Ansprechpartner: Dr. Frank Zentz, LL.M. (Emory)

Die Klägerin, die von der Beklagten im Rahmen der Sanierung eines Krankenhauses unter Vereinbarung der VOB/B 200 mit Trockenbauarbeiten beauftragt worden war, macht Restwerklohn geltend. Im Leistungsverzeichnis des Einheitspreisvertrages sind unter anderem 50 Wanddurchführungen zu einem Preis pro Stück von € 67,99 enthalten. In ihrer Schlussrechnung rechnet die Klägerin insgesamt 4.725 Stück (durchgeführte) Wanddurchführungen zu je € 65,50 pro Stück ab und fordert € 359.005 brutto (4.725 x € 65,50 zuzüglich 16% Umsatzsteuer). Der vom Sachverständigen ermittelte ortsübliche und angemessene Preis für rechteckige Ausschnitte beträgt € 45.549 (4.725 x € 9,64 brutto).

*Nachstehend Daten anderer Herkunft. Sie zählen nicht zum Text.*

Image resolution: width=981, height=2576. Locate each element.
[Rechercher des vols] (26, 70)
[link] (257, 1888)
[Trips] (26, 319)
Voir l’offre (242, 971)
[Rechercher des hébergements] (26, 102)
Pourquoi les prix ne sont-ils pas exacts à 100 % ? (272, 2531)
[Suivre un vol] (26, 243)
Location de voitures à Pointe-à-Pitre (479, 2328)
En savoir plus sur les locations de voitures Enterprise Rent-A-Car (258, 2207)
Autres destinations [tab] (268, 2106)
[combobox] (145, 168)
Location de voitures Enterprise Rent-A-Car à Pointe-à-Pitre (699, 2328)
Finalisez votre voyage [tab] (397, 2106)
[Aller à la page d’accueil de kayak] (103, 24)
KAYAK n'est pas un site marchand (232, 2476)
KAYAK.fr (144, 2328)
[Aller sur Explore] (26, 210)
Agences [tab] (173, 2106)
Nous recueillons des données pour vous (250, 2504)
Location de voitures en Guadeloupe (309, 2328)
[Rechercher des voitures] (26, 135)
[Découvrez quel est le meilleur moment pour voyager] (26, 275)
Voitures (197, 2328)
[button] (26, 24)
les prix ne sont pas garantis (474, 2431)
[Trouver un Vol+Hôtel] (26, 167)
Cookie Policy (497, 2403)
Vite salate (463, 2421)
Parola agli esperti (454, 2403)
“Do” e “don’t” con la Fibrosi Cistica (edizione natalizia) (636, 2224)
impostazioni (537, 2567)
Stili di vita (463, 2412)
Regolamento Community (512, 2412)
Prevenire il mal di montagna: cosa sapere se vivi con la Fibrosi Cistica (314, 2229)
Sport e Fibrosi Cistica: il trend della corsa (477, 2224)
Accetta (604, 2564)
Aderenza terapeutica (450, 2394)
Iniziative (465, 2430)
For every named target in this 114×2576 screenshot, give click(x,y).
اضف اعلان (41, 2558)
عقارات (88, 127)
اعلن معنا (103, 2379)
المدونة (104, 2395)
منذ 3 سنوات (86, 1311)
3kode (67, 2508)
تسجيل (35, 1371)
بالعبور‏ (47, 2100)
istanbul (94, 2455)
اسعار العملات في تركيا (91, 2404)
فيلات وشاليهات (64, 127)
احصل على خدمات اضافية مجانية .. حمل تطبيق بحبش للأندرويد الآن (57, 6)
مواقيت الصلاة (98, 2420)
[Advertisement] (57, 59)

Nach der Rechtsprechung des BGH besteht der geltend gemachte Zahlungsanspruch nicht, wenn die Vereinbarung, auf der Grundlage des in der streitgegenständlichen Position vereinbarten Einheitspreises eine Vergütung nach den Grundlagen der Preisermittlung für die vertragliche Leistung und den besonderen Kosten der geforderten Leistung zu bestimmen, sittenwidrig und nichtig ist, § 138 Abs. 1 BGB. Das kommt vorliegend in Betracht.

Aus den Gründen:

(…) Der Senat hat bereits entschieden, dass die Prüfung der Sittenwidrigkeit auf die Vereinbarung einzelner Einheitspreise und auch auf die Vereinbarung der Preisbildung für den Fall der Mengenmehrung beschränkt werden kann. Denn diese Vereinbarungen bilden Teile des Rechtsgeschäfts, deren Sittenwidrigkeit unabhängig davon beurteilt werden kann, ob die sonstigen Regelungen des Rechtsgeschäfts sittenwidrig sind. Bei der Beurteilung kommt es maßgeblich darauf an, welcher Preis im Vertrag vereinbart ist und wie sich dieser Preis auf die neue Vergütung auswirkt (…). In der Rechtsprechung ist es anerkannt, dass die Vereinbarung eines Preises gemäß § 138 Absatz 1 BGB sittenwidrig sein kann, wenn der Preis in einem auffälligen Missverhältnis zur Gegenleistung steht. Dafür erforderlich ist sowohl ein objektiv auffälliges, wucherähnliches Missverhältnis von Leistung und Gegenleistung als auch das Hinzutreten subjektiver Umstände, wie zum Beispiel das Zutagetreten einer verwerflichen Gesinnung des Begünstigten (…).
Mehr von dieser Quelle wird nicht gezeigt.